Friday - - Mind Games -

Witty ver­bal play As noted last week, a Croaker is an amus­ing sen­tence or phrase where the verb serves as a pun, with lim­it­less vari­a­tions. Here are some more that I found in which the speaker as well as the verb par­tic­i­pates – you’ll cer­tainly need to stretch your imag­i­na­tion a bit to see the wit within:

“The cows are lost,” Ran of­fered.

“He had a scarlet nose,” Flo read.

“I’m a witch,” Ann chanted. “I or­dered cho­co­late, not vanilla!” I screamed. How about sen­tences in which both the ad­verb and the verb echo the sub­ject mat­ter of the quo­ta­tion? They go by the term Swift Croak­ers: “I’m learn­ing to play the clas­si­cal gui­tar,” he fret­ted pluck­ily. “Take me to the rock fes­ti­val,” she trum­peted brass­ily. “I’ve lost my sheet mu­sic,” he noted tune­lessly. “I’m a con­cert pi­anist,” she recorded grandly. “Our choir will present a spe­cial per­for­mance,” they cho­rused con­cert­edly.

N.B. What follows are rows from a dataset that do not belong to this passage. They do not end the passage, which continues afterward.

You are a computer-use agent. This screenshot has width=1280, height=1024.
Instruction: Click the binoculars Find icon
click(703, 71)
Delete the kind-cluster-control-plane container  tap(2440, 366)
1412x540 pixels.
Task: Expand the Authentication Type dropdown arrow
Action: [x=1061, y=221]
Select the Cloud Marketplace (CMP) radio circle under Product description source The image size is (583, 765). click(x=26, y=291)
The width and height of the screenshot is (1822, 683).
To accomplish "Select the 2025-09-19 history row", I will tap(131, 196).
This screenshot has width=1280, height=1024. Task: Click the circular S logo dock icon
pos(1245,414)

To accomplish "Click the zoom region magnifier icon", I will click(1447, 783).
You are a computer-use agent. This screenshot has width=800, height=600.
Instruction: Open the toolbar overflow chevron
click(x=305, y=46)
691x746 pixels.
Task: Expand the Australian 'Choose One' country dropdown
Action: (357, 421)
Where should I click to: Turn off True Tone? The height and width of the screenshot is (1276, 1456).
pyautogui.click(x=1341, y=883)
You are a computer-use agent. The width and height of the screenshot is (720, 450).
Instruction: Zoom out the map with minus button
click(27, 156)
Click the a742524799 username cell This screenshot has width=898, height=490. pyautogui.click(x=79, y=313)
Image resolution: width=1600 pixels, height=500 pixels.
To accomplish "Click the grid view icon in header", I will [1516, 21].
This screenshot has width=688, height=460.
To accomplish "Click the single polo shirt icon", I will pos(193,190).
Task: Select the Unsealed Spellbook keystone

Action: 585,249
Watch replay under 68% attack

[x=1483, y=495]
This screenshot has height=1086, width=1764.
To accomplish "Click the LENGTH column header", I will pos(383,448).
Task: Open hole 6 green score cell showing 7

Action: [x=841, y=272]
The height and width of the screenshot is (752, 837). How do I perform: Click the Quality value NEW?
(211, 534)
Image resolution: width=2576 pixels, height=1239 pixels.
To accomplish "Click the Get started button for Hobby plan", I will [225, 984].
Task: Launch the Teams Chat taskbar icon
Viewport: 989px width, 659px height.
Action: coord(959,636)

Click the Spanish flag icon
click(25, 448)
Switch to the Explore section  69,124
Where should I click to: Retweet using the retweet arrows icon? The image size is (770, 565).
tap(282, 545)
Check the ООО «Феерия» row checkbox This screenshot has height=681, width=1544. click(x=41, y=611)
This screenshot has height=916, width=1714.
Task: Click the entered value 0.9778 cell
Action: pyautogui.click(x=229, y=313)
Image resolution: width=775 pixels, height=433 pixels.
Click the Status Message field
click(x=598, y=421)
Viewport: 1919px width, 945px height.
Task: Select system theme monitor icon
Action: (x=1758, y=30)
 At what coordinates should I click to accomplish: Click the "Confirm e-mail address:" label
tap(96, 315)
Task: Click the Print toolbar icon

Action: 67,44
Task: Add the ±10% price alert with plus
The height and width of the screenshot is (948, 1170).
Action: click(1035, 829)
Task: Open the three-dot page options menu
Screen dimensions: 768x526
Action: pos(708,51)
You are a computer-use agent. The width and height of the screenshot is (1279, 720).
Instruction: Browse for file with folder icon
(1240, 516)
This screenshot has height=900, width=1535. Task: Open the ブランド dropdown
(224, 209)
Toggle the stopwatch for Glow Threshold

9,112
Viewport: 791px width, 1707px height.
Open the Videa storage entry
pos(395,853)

“I play the oboe,” he noted reed­ily. “My favourite works of art are Mona Lisa and Venus de Milo,” she smiled dis­arm­ingly. “Your em­broi­dery is laugh­ably sloppy,” she nee­dled cru­elly. Had enough? Well, al­most. How­ever, I can’t let you go, dazed reader, without call­ing at­ten­tion to the sum­mit of the Croaker art form: three Swift Croak­ers in which the speaker par­tic­i­pates as well: “We saw the Em­pire State Build­ing, the Eif­fel Tower and the Tower of Pisa in the rain,” the lat­ter listed pre­cip­i­tously. “What a mourn­ful bell,” Nell told ap­peal­ingly. “That news­pa­per se­rial will have four more episodes in the month to fol­low,” Toby con­tin­ued weakly.